Did you know that a woman heart surgeon earns about $27, 000 less per year than a male one? That’s according to a new study, published in this month’s issue of Health Affairs. The study finds a gender pay gap of almost $17, 000 among new doctors, a gap that has been widening over the last decade.
As the Wall Street Journal’s Juggle blog reports, the gender pay gap between new doctors, across all specialties, widened by 17% in 2008. That’s up from a 12.5% gap in 1999. Today, new women doctors make $174, 000 a year, while men make $209, 300. And while those are admittedly both large salaries, when you have between $150, 000 and $200, 000 in student loan debt to pay off, every percentage point counts. A pay gap this wide will mean that women doctors are in debt considerably longer than are their male counterparts.
What’s most disheartening about this finding is that the gap has been widening even as women have begun entering high-paying specialties at a higher rate than ever. “Historically,” Rachel Emma Silverman writes, “women have disproportionately flocked to primary-care fields such as internal medicine, family practice or pediatrics. But in recent years, the percentage of women entering primary care fell from nearly 50% in 1999 to just over 30% in 2008.”

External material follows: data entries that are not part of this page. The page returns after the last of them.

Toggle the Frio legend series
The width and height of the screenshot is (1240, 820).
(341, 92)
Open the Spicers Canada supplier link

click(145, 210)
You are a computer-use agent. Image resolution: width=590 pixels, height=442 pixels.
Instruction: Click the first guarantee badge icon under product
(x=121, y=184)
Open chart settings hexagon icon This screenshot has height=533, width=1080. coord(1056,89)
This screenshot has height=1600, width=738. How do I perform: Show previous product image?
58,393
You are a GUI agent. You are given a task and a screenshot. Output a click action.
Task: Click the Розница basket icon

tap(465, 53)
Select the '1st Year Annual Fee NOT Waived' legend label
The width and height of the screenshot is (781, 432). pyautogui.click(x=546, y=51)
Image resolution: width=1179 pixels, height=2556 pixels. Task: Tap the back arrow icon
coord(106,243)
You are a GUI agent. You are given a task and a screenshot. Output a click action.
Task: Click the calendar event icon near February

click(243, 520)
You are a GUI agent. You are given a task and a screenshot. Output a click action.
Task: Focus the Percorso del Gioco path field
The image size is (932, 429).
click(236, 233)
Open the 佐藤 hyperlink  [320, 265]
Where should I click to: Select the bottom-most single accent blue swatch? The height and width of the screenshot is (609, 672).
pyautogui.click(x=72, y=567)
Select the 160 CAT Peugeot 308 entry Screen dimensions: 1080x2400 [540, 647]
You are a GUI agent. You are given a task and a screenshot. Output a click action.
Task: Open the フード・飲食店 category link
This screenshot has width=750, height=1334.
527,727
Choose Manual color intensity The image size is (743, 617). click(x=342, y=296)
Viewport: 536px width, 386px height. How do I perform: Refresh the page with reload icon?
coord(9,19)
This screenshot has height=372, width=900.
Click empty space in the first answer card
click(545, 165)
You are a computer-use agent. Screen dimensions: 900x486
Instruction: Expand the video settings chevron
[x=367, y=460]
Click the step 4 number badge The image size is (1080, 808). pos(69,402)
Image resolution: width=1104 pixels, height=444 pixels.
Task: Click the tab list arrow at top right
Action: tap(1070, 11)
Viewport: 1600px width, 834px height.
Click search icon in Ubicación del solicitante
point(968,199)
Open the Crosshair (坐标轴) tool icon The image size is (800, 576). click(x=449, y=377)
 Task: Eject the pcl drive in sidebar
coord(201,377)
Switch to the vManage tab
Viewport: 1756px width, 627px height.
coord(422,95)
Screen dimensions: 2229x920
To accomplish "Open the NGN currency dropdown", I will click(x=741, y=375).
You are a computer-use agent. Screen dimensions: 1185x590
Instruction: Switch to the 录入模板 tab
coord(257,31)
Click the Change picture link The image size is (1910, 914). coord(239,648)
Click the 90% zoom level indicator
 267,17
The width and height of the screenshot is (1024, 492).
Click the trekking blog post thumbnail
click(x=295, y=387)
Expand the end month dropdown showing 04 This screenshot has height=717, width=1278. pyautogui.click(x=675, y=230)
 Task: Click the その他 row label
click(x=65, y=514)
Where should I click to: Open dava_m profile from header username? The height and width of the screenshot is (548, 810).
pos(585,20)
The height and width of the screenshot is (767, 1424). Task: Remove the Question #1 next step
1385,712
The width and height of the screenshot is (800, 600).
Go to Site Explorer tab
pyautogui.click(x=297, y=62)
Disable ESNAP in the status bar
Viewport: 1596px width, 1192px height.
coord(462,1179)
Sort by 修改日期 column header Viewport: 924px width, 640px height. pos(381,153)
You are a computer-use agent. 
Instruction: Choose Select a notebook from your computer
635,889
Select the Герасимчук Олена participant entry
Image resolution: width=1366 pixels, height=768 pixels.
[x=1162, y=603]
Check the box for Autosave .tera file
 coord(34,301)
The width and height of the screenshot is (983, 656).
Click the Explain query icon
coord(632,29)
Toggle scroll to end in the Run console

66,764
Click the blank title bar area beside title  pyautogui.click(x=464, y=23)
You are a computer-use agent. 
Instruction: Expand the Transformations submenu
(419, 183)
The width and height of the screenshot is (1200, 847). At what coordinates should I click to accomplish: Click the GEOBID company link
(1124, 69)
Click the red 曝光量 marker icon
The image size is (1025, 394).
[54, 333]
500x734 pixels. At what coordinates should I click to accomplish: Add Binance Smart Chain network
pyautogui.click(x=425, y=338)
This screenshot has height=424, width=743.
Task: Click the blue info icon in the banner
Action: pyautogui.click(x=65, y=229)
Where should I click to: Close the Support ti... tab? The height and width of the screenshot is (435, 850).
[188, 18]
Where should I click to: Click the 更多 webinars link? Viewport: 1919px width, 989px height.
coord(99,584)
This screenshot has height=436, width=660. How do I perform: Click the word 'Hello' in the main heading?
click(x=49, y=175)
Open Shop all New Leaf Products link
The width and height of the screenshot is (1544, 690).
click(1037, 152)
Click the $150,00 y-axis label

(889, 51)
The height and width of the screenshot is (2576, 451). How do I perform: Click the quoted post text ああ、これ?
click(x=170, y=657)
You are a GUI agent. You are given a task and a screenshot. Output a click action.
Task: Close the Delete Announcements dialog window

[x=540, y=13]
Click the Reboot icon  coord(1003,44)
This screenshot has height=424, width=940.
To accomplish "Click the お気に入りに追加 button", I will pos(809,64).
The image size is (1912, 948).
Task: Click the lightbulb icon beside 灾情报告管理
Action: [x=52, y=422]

The Juggle quotes the study’s lead author, Anthony Lo Sasso of the University of Illinois at Chicago, who attributes the gap to a number of factors. According to him, gender discrimination hasn’t been ruled out as a possible cause of the gap, but it might also exist “because women doctors are seeking greater flexibility and family-friendly benefits, such as not being on call after certain hours.” Lo Sasso also notes that women might be negotiating less when they are hired and establish their salaries.
To which I would say, dude, the reason women are seeking greater flexibility and shorter work hours is because they’re probably still expected to be primary caregivers and do most of the housework in their families, even though they work in the highly demanding field of cutting people open and saving lives. While the pay gap might not be the direct result of people deciding to pay women less than they pay men, let’s not kid ourselves: a situation in which women are more likely to seek family-friendly work arrangements is the result of gender discrimination.
As for that negotiating issue? That’s also a discrimination problem. If a woman grows up in a culture that teaches her not to ask for what she wants or that tells her she’s worth less than her male counterparts, it’s hardly surprising that, when the opportunity arises for her to ask to be paid more, she will not take it. So while in this case (as in most),the pay gap probably isn’t attributable to direct gender discrimination. But we shouldn’t pretend that it’s not the result of sexism, either.
Any doctors out there want to weigh in on this issue? I’d love to hear from you about what you think might be causing the gender pay gap in your profession, and how you think it might be solved.